但是还没看出一点异常的时候,他骨节分明的手里已经捏住小勺往我嘴里送去微甜的香粥,堵住我欲言又止的话语。
粥熬确实得非常好,很稠很糯,入口即化,本想就此打住,但是在蒋泽涵强烈的要求下整整喝了两碗!
难得享受这么高的待遇,可是刚要放松自己的一直处在高度紧张的神经之时,蒋泽涵却又拿了一个温热的毛巾过来,我立刻不敢一丝松懈的紧张了起来,伸出手去接他的毛巾说道:“我自己来吧”
他没有把毛巾递到我手里,只是垂眼扫过依然还在静脉点滴的细腻光滑的手,不顾我的惊诧,在我的嘴唇处轻轻擦拭起来,起初还觉得他在擦拭,后来时间越来越长,就有一种描摹笔画的专心致志。
让我也不自然的低下头,内心叫苦,他不会吃错药了吧,做出这些反常的举止,很想伸手打掉一直在我唇边游走的双手。
“以后头痛了就好好休息,工作的事暂且放下,等彻底的好了再去上班”蒋泽涵紧紧握紧毛巾,手指由于那力道也渐渐发白了起来,虽然对我说出的话语有一丝压抑的冰冷,但是再冷的声音也让我感觉到一种模糊地温柔。
终于内心松口气的看到他做好了一切,原来发现蒋泽涵还有这么一个照顾人的优点,没有一丝慌乱的让自己如同瓷娃娃的精心照料。
看着他转身坐在对面的沙发上,不做声的掏起精致烟盒,那里由于光照昏暗,只有烟上那一点点微红的火星,以及隐隐浮现的一缕烟雾,刺激着我的眼部神经。
很少看到他吸烟的,即便他不时的恼怒也只会在我身上发泄,如今他优雅的吐着好看的烟卷,却不知他透过烟雾神游着什么?今天的他不止照顾自己,而且也异常的安静!我所期待的风暴,却如同空想一般的没有到来!
视线渐渐模糊了起来,我忘记自己对烟一向敏感的掉眼泪,直到身旁再次出现的蒋泽涵,才想到要擦拭它。
“你怎么对烟还是这么过敏,已经隔了这么长的距离,依然会掉眼泪!”他拿着纸巾,擦去我眼角的泪水,身上飘出的淡淡烟草味,让我的紧张的心也渐渐缓解。

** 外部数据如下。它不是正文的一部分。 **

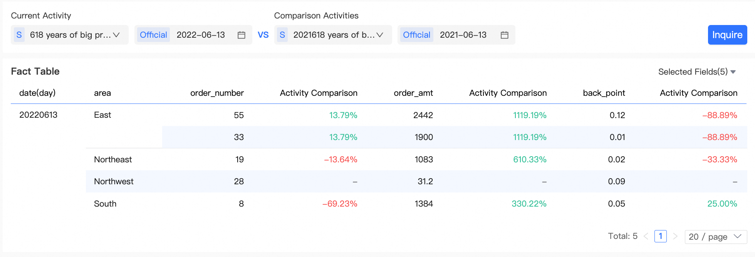Click the S badge on current activity selector
Image resolution: width=755 pixels, height=257 pixels.
(x=19, y=35)
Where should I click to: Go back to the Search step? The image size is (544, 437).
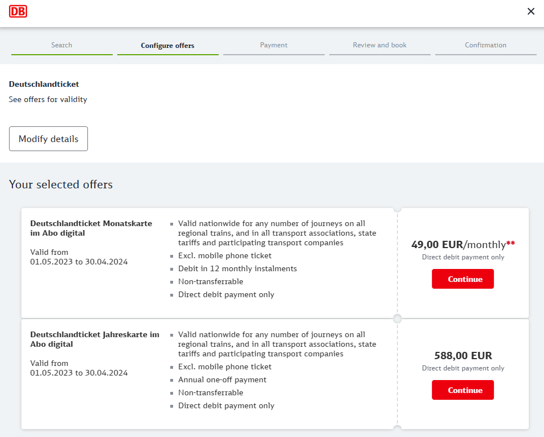[x=61, y=45]
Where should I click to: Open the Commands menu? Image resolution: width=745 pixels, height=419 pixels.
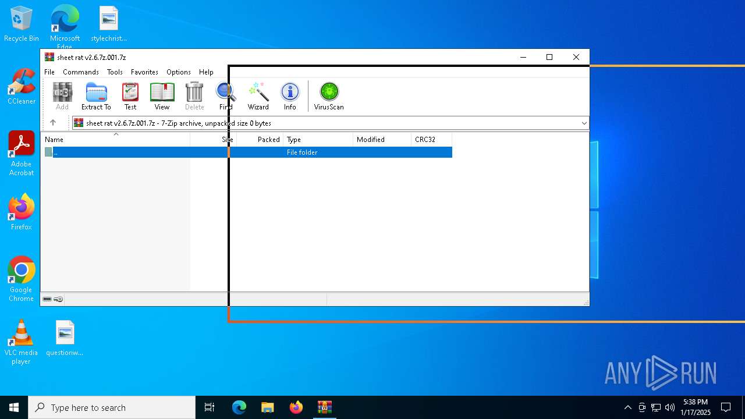point(81,72)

谁知道我怎么对烟过敏的会掉眼泪,而却也喜欢闻烟草的清香啊,这么矛盾让我也就结了好久。
“可能是没休息好吧”我避开他慢慢游移在我耳垂的冰凉手指,小声的说道,声音刻意的疏离之意也让原本停在半空中的手指彻底的放下。
他的手上的凉意依然还能感觉得到,附和着自己无法抑制自己心跳的频率与强度,尴尬的低下头,覆上正在静滴手面,希望自己尽快恢复正常。
“你是否早已醒来了?”不确定的低沉嗓音打破这静谧的一刻,其中夹杂着许些不自然的成分。
蒋泽翰很少用这不确定的语气,向我说话,不过撇开他的异常,自己的心却很轻微地快跳了一拍。
不由得捂住心口,苦笑一下,内心自问终究还是逃不了质问的厄运,原以为我所期待的风暴会是一场虚无的假象,如今这局面,即使逃避反而显得自己卑鄙的偷听他们的交谈了。
可是他做了这么多的反常举止,原来只是一场“怀柔”的欺骗,他是否太大费周章了?干脆我醒来时随便的威胁都来得比这光明正大。
无名的恼怒瞬间充满了内心,不知道是不是了解了他的居心叵测,使自己原本冷漠的心更加的雪上加霜,其实早应该明白,他这样冷血心肠的人怎会放过自己。
“其实,你不必这样费尽心思的对我好,你只要如往常一样的质问,我也会如实的告诉你”我能感觉得到,现在的脸上一定是笑颜如花,就如阳光在乌云背后突然绽放,隐忍的爆发炫耀夺目。
“你认为我刚刚是为了费尽心思的讨好你?”与我刻意的灿烂笑容相比,蒋泽翰的脸上却呈现出阴森的轻蔑嗤笑。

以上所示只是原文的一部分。